La liturgia de hoy nos ha hecho repetir, como refrán al Salmo responsorial, el cántico de alabanza que la Virgen de Nazaret proclamó en el encuentro con la anciana pariente Isabel. Consoladoras resuenan también en nuestros corazones las palabras del salmista: “misericordia y verdad se encontrarán, justicia y paz se besarán”.

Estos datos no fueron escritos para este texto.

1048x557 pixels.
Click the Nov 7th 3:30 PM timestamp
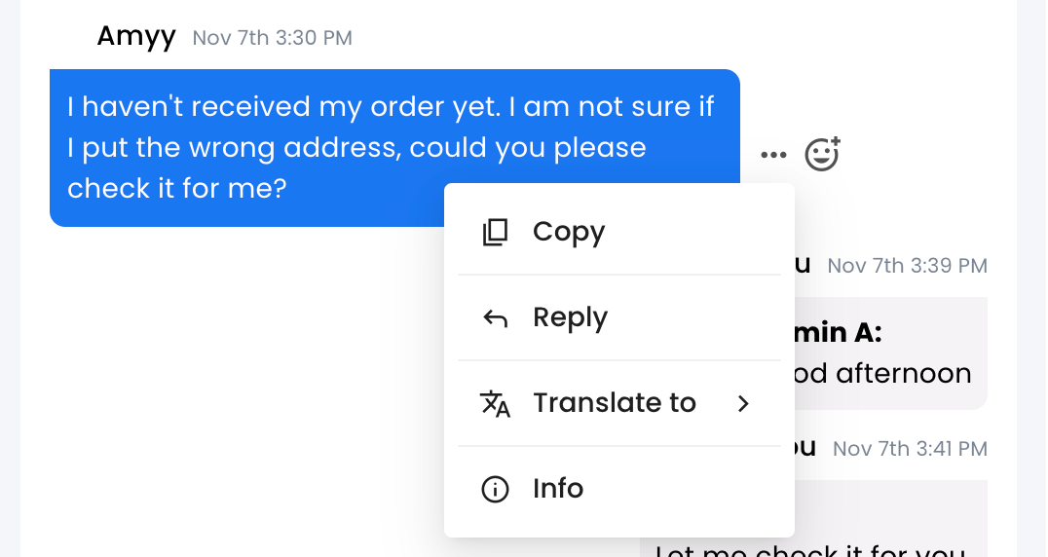(273, 38)
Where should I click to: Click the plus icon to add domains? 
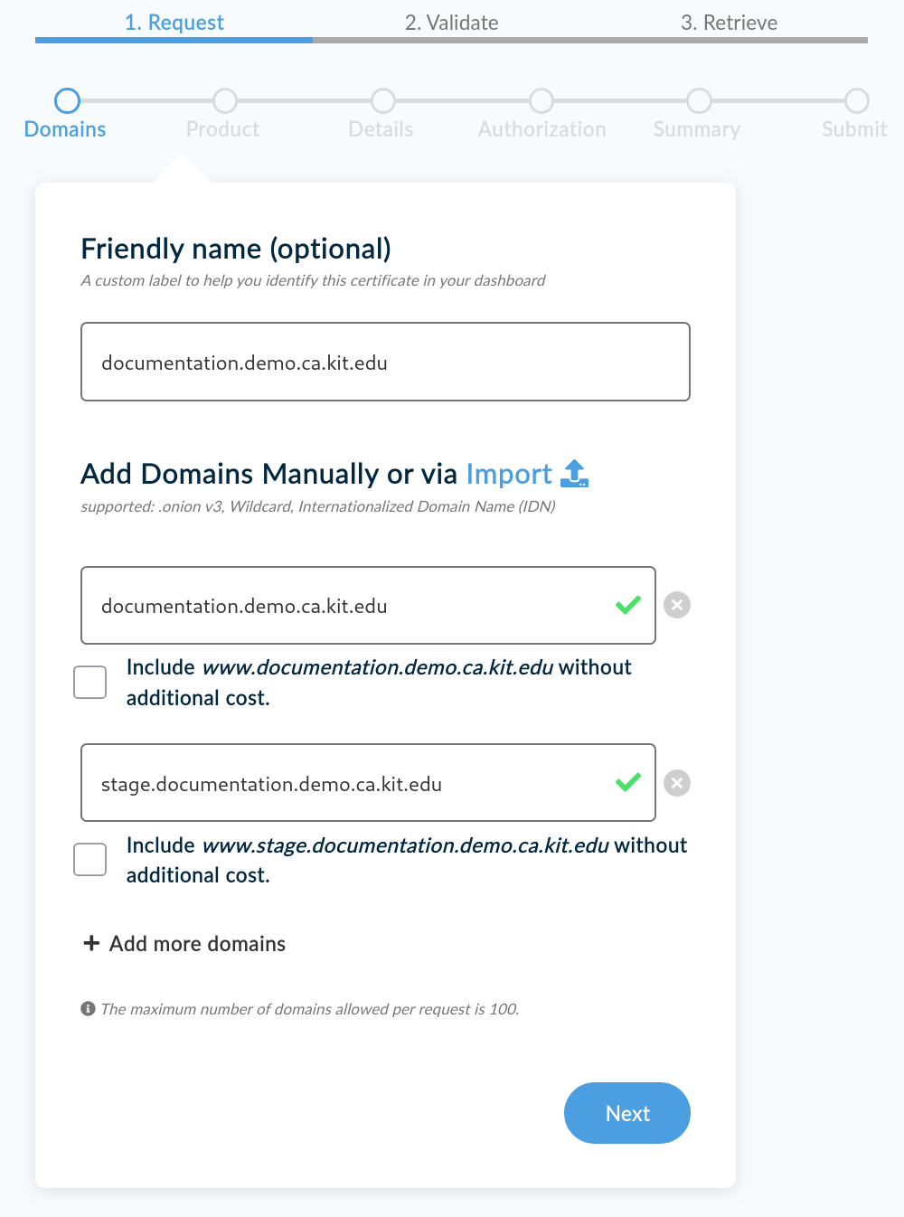[91, 943]
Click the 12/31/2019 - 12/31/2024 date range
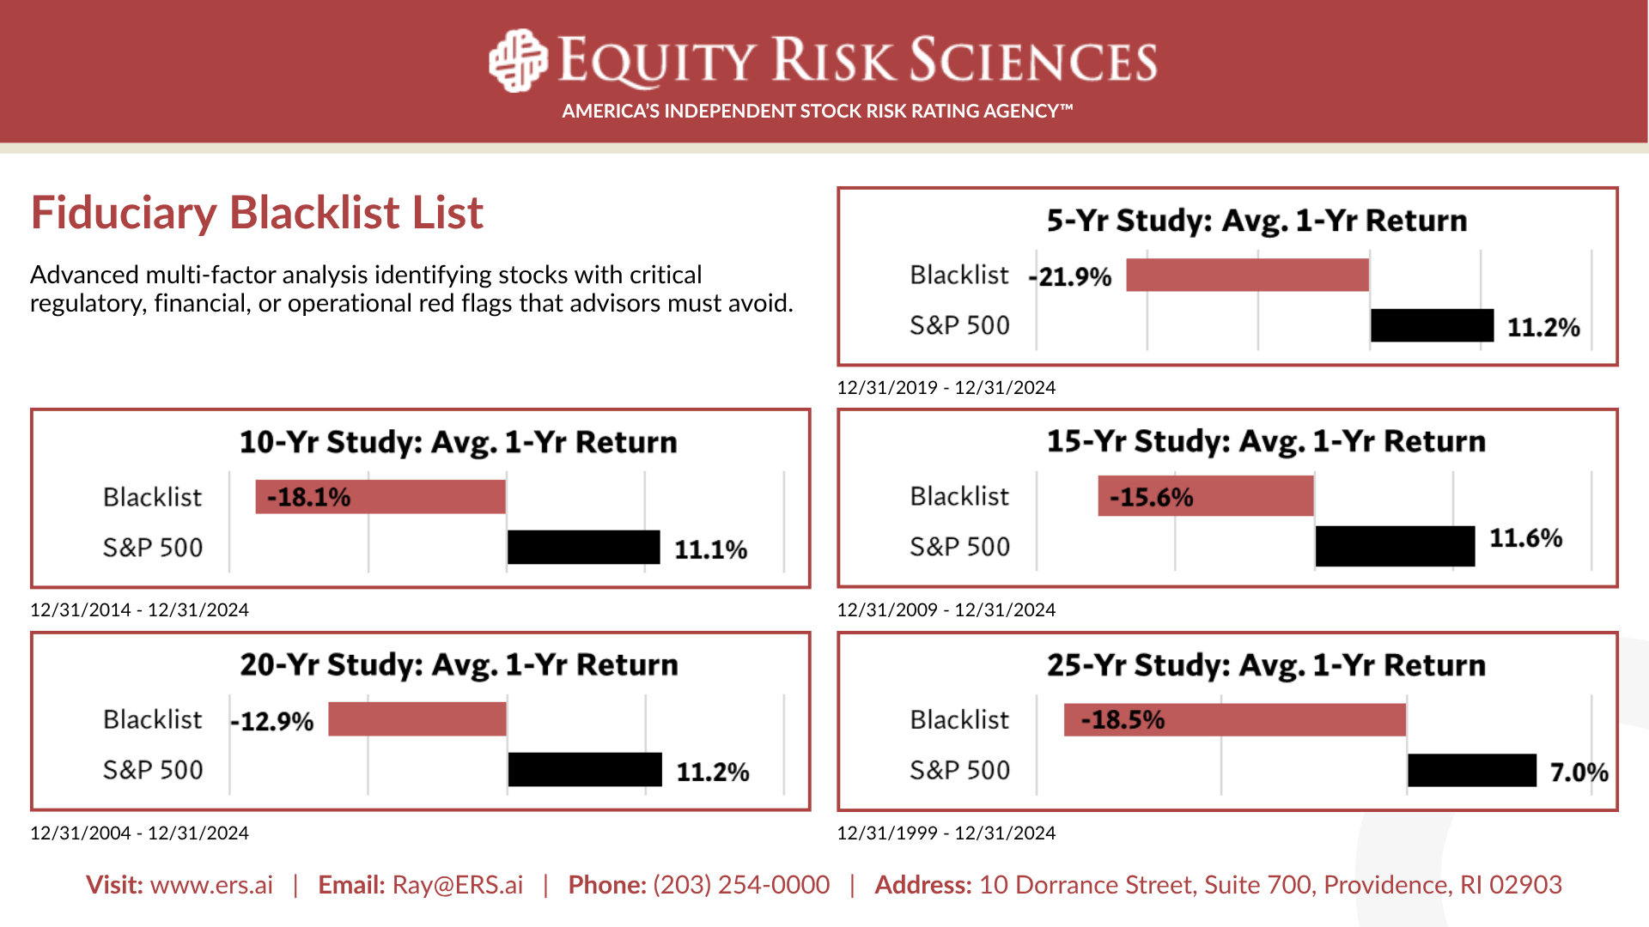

Queridos hermanos y hermanas, con esta visita he querido que sintierais el amor y la cercanía espiritual, no solamente míos, sino de la Iglesia universal a la comunidad cristiana que aquí, en Turquía, es efectivamente una pequeña minoría y afronta día tras día no pocos retos y dificultades. Con firme confianza cantemos junto con María el “Magníficat” de la alabanza y del agradecimiento a Dios, que mira la humildad de su sierva. Cantémoslo con alegría también cuando somos probados por dificultades y peligros, como lo manifiesta el hermoso testimonio del sacerdote romano Andrea Santero, a quien con gusto recuerdo también en nuestra celebración. María nos enseña que Cristo es la fuente de nuestra alegría y el único apoyo firme, y nos repite sus palabras: “No temáis”, “Yo estoy con vosotros”. Nos confiamos a su brazo poderoso. Y tú, Madre de la Iglesia, ¡acompaña siempre nuestro camino! ¡Santa María, Madre de Dios ora por nosotros! “Aziz Meryem Mesih’in Annesi bizim için Dua et”. Amén.